Sara Jaramillo Klinkert

Publicado el 24 de noviembre de 2022

Cuánto hemos cambiado

Como suelo parar oreja a las conversaciones ajenas, el otro día oí cuando una mujer le reclamaba a otra porque estaba muy cambiada. Me quedé pensando en las razones por las cuales había gente que percibía el cambio como un defecto a corregir. Si yo no hubiera cambiado a lo largo de los años, seguiría pensando que uno es viejo a los cuarenta, que las aceitunas son incomibles y que los problemas se solucionan rezando. Disfrutaría del tumulto de los conciertos, haría fila en los restaurantes e iría a donde no quiero ir solo por quedar bien con alguien. A lo mejor me horrorizaría comer y viajar sin compañía o pasar un fin de semana entero sin salir de casa. Menos mal he cambiado lo suficiente como para darme cuenta de que la juventud no es eterna y, por lo tanto, hay que aprovecharla entera sin dejar ninguna migaja para un después que quizá no llegue. Un día eres joven y saludable, pasan los años, y casi sin darte cuenta, ya no eres ni lo uno ni lo otro. El nochero empieza a llenarse de pastillas y el gabinete del baño de cremas antiarrugas.
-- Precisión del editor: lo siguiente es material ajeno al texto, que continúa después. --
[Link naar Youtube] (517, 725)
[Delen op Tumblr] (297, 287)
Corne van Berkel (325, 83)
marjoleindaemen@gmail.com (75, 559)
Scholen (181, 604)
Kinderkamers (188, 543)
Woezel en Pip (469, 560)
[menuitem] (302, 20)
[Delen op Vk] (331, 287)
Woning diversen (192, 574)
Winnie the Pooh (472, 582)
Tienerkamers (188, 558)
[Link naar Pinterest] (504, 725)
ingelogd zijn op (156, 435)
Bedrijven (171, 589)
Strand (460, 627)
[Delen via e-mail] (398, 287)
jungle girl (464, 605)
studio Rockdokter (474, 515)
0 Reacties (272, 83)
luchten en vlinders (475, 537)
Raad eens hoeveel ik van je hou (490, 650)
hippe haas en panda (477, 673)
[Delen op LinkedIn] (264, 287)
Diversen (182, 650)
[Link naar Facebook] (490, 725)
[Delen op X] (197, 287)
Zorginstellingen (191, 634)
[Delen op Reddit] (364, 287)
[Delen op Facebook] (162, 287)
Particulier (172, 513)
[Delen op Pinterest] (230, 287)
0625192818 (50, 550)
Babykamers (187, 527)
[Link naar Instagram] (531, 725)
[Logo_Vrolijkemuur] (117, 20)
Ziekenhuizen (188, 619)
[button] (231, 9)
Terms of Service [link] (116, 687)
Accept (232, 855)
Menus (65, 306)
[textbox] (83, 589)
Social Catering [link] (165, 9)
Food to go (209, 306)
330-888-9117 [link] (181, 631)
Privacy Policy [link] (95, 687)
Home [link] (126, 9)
Aún recuerdo mi sorpresa cuando a los 18 entré a la universidad y me di cuenta de que una de mis compañeras tenía 33 años, era casada y ya sumaba dos hijos. Confieso haber pensado que uno a los 33 años era muy viejo para ponerse a estudiar y dos hijos un impedimento para hacerlo. Si yo no hubiera cambiado, no habría hecho un máster a los 38 ni le habría dado un giro absoluto a mi carrera a los 40, porque seguramente seguiría preocupada en extremo por mi aspecto físico, por evitar un embarazo y por conseguir dinero haciendo trabajos que no me gustaban.
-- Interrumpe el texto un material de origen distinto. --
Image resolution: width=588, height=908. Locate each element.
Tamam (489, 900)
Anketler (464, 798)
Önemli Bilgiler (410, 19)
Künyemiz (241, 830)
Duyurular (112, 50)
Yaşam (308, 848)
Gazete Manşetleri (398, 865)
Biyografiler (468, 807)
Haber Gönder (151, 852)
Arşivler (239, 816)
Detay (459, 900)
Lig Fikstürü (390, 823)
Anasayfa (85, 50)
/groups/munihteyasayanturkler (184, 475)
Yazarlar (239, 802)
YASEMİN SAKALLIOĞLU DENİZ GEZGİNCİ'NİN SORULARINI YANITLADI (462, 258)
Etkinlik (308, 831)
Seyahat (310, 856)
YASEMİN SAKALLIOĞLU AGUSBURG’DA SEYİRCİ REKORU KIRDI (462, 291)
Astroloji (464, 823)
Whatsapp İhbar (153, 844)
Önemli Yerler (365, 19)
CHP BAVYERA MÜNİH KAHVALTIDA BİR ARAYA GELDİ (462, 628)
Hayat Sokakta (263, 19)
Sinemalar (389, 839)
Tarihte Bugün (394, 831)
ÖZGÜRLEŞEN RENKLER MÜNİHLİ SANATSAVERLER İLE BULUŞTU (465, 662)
Creo que, hoy en día, un verdadero motivo de preocupación debería ser mirar hacia atrás y comprobar que los pensamientos, ideas y creencias siguen siendo exactamente las mismas. Ya lo decía Pascal: «No me da vergüenza cambiar de opinión porque no me da vergüenza pensar». Los cambios no son más que la medida del tamaño de nuestra evolución como personas. La comprobación de la capacidad que tenemos (o no) de ponernos en los zapatos de los demás y, por lo tanto, de empatizar con ellos. Cambiar no es más que una muestra de que estamos usando el cerebro y de que hemos logrado abrir la mente a la enorme diversidad de este mundo, sin juzgarlo desde los referentes limitados y diminutos de quien nunca cambia, por la sencilla razón, de que nunca ve más allá de sus narices.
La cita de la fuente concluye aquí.